A new nurse is completing an assessment on an 80-year-old patient who is alert and oriented. The patient’s daughter is present in the room. Which action by the nurse will require follow-up by the charge nurse?
- A. The nurse makes eye contact with the patient.
- B. The nurse speaks only to the patient’s daughter.
- C. The nurse leans forward while talking with the patient.

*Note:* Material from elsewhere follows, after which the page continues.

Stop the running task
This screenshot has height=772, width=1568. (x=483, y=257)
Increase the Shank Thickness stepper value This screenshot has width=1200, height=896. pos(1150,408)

- D. The nurse nods periodically while the patient is speaking.
Correct Answer: B
Rationale: The correct answer is B because it is important for the nurse to communicate directly with the patient, especially when the patient is alert and oriented. Speaking only to the patient's daughter may undermine the patient's autonomy and dignity. It is crucial for the nurse to establish rapport and build a therapeutic relationship with the patient. Making eye contact with the patient (choice A) is a good nonverbal communication technique. Leaning forward while talking with the patient (choice C) shows attentiveness and engagement. Nodding periodically while the patient is speaking (choice D) demonstrates active listening and encourages the patient to continue sharing. However, speaking only to the patient's daughter (choice B) is the incorrect choice as it neglects the patient's role in the conversation and may lead to potential issues in communication and patient-centered care.